I love coffee. Not the cheap stuff made of sawdust and and whatever came to hand at the factory, but real, good coffee. I buy whole beans, and grind them as I need them.
I've done a lot of reading about coffee over the years, and have learned some things.
First, coffee apparently started out in 9th century Ethiopia.
Second, there are two species that are grown commercially:
coffea robusta and
c. arabica. The first is bitter, but ultimately very inexpensive. Nobody sells pure robusta beans that I'm aware of, as the beverage would be too nasty to drink. Rather, they are used to blend with the more expensive arabica beans to cut the price/increase the profit margin.

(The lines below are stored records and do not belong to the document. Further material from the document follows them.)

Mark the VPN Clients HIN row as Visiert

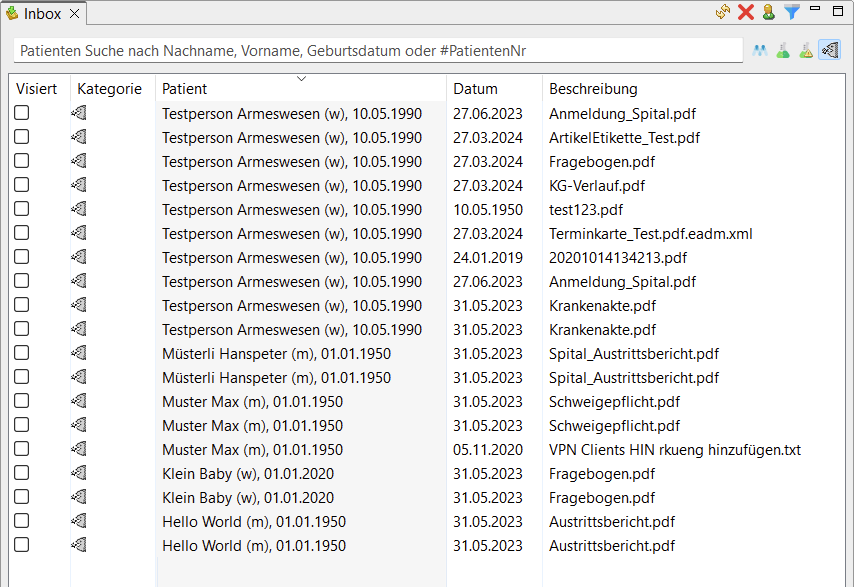click(21, 449)
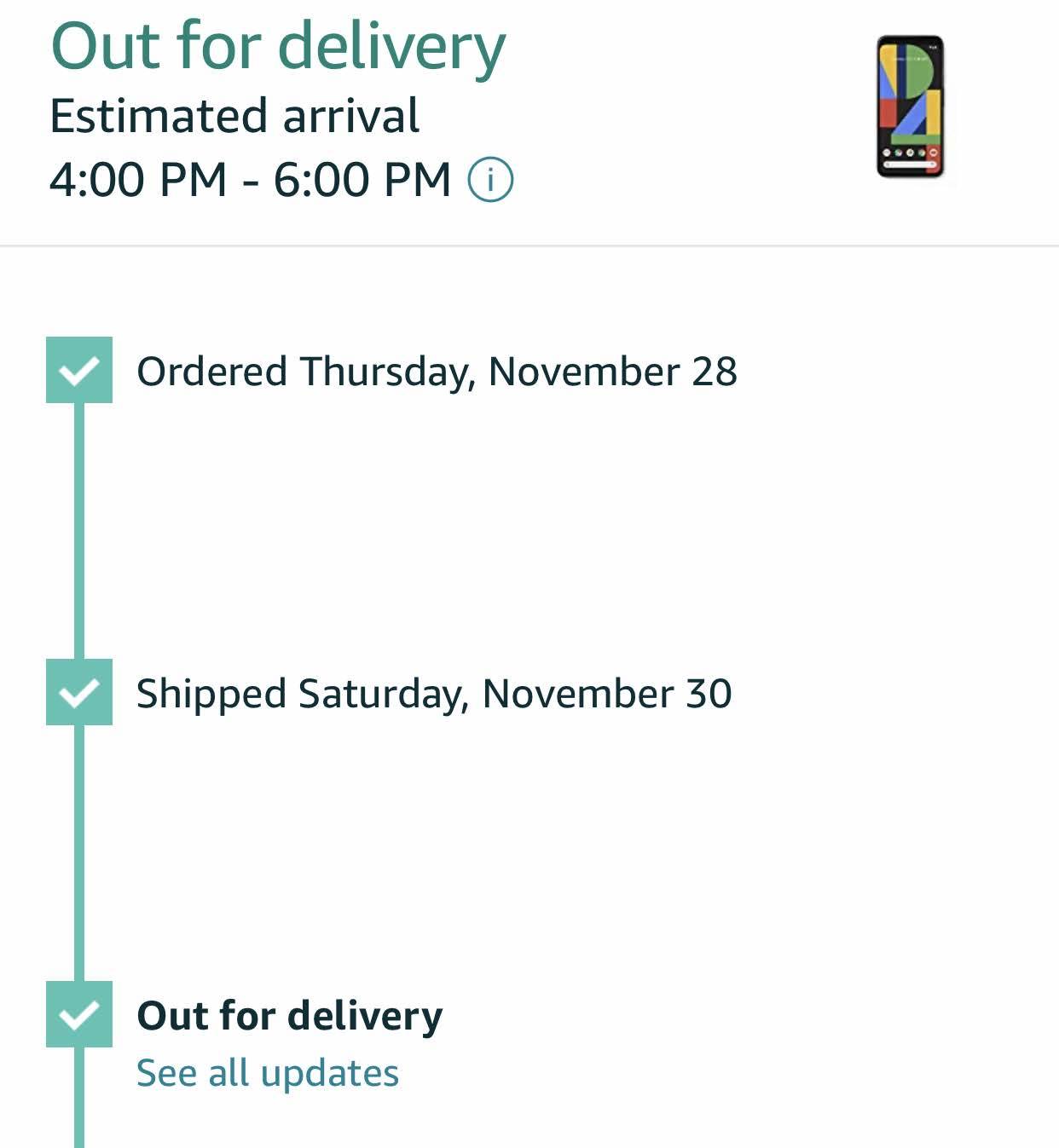Click progress line between Ordered and Shipped

79,530
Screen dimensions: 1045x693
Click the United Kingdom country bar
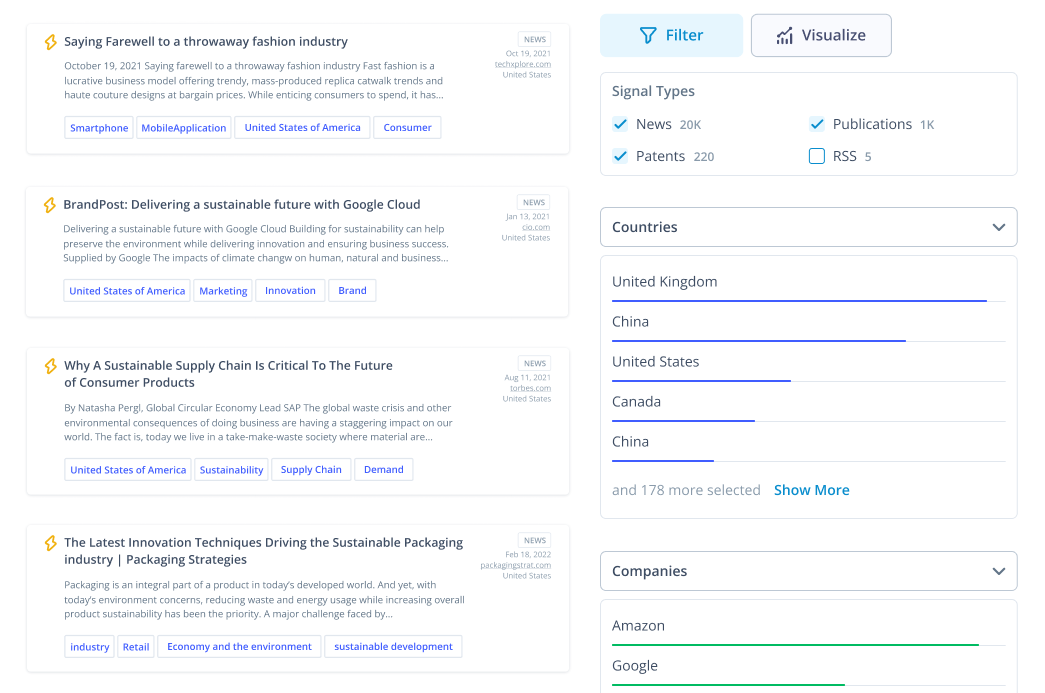(x=808, y=289)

Third, and more to the point, the really good coffee is pure arabica, but not all arabicas taste the same. You see, even though they all are the same species, differences of soil, micro-organisms, climate, season, altitude, harvesting, and preparation techniques give different flavors. They're all coffee, all arabica, yet culture makes them somewhat different.
Jesus compared God's message about the kingdom to seed in Matthew 13. If I may employ my coffee metaphor, the coffee bean grows coffee, but the culture causes the flavor of the coffee to vary. The cultural variation doesn't make it not coffee.

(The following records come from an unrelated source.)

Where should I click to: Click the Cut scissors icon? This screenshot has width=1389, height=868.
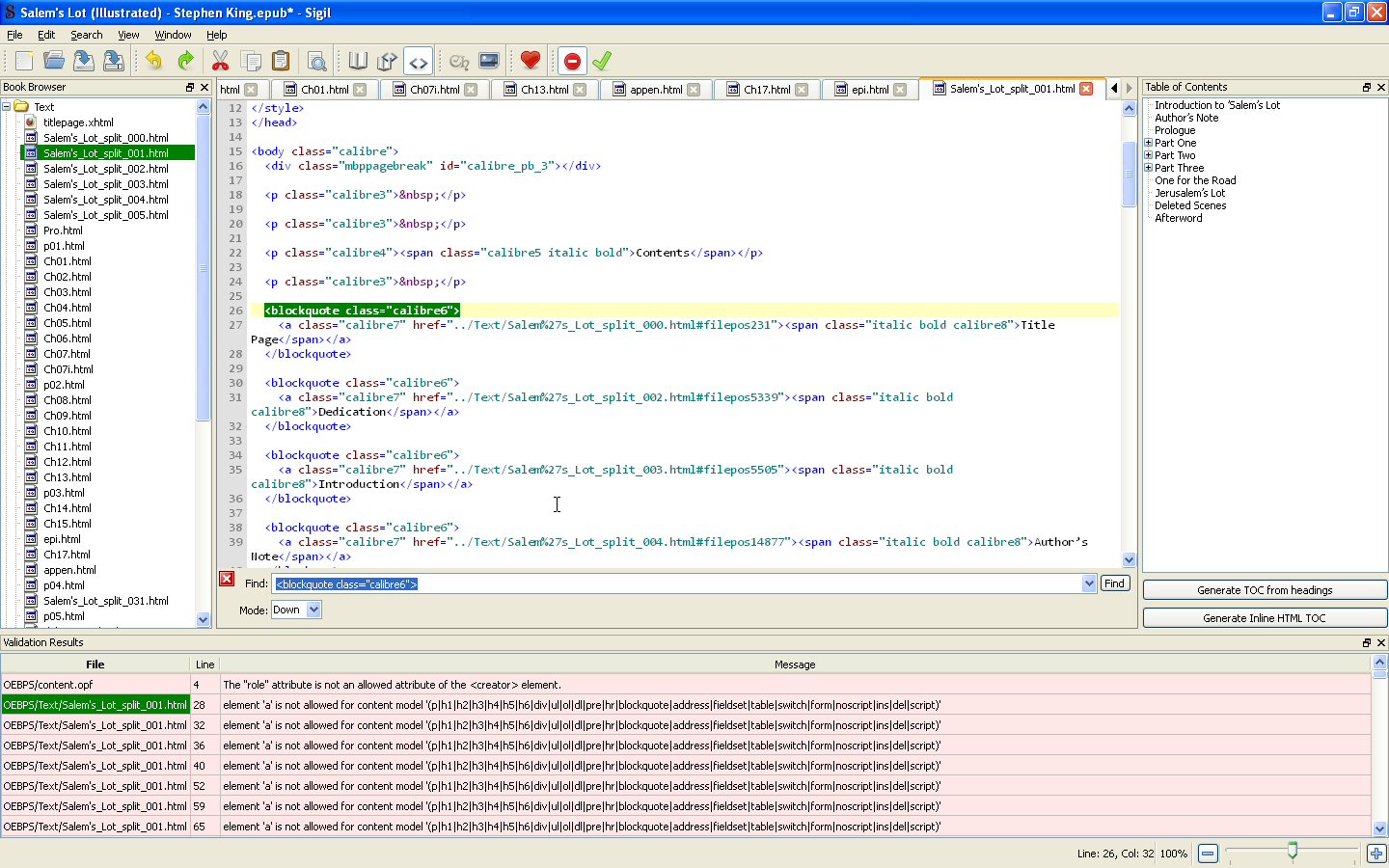click(x=220, y=61)
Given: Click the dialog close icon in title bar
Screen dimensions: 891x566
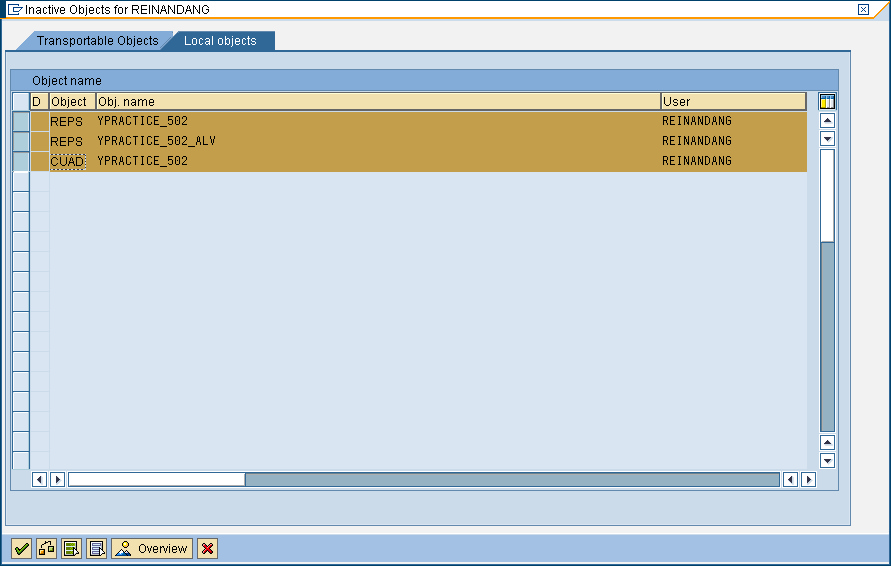Looking at the screenshot, I should (x=863, y=9).
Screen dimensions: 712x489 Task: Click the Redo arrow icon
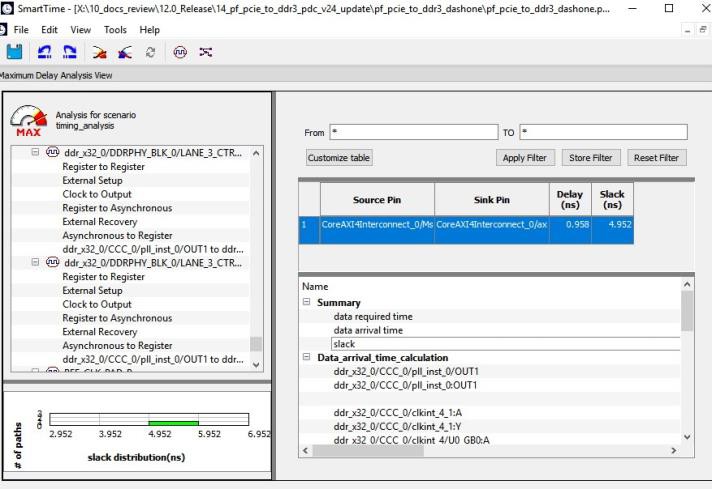72,50
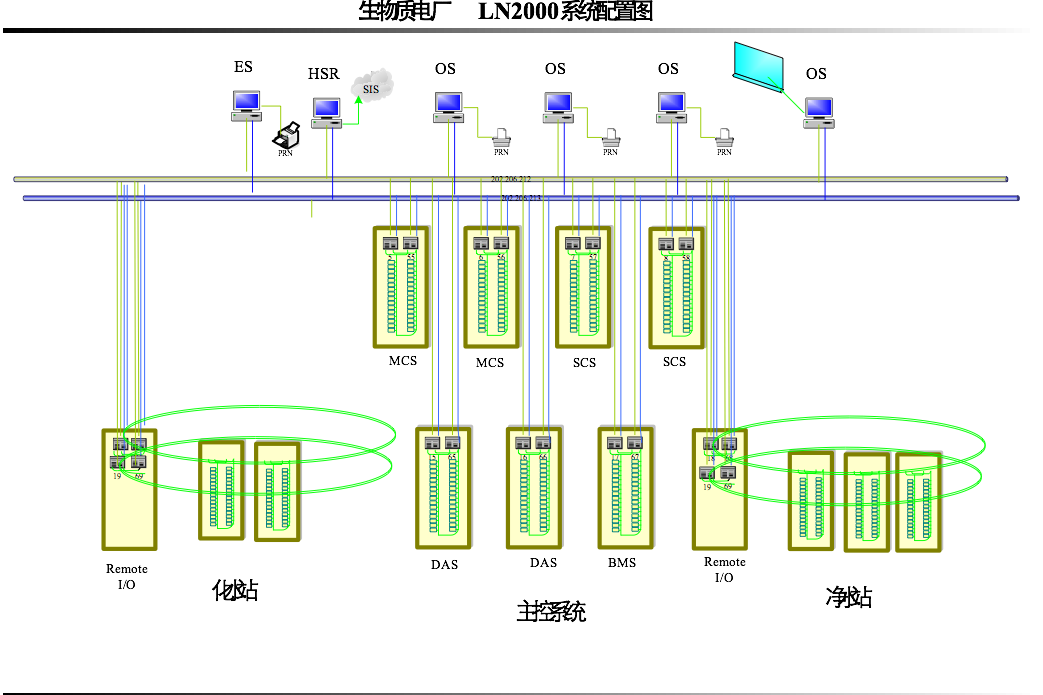
Task: Select the MCS cabinet numbered 5 and 55
Action: coord(400,288)
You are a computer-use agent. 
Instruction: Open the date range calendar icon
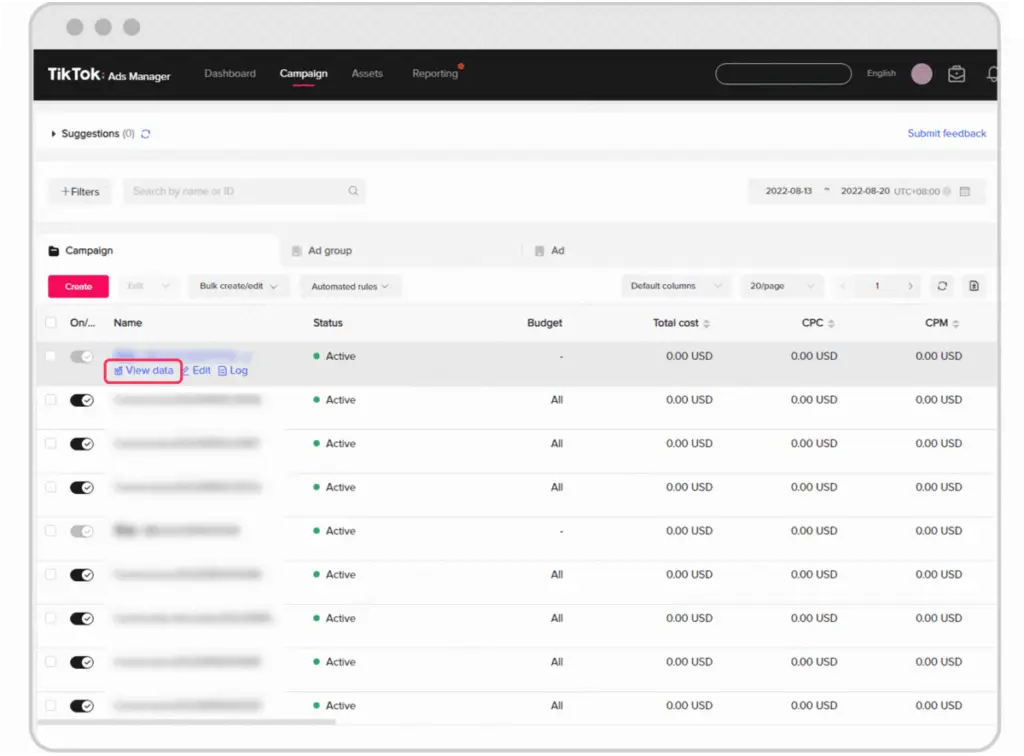965,191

Further, if I try to grow coffee in Mexico, and make it exactly the same as coffee in Kona, Hawaii–or 9th century Ethiopia–I'll probably not have good results. At best, I'll have some twisted plant that, with a great deal of effort, only approximates the goal; at worst, I'll have a dead coffee plant with no fruit. If, instead, I plant the bean in Mexico, and cultivate it in the local environment, I'll have a coffee plant that is impacted by that culture, and whose beans have a unique, local flavor. But, it will still be coffee.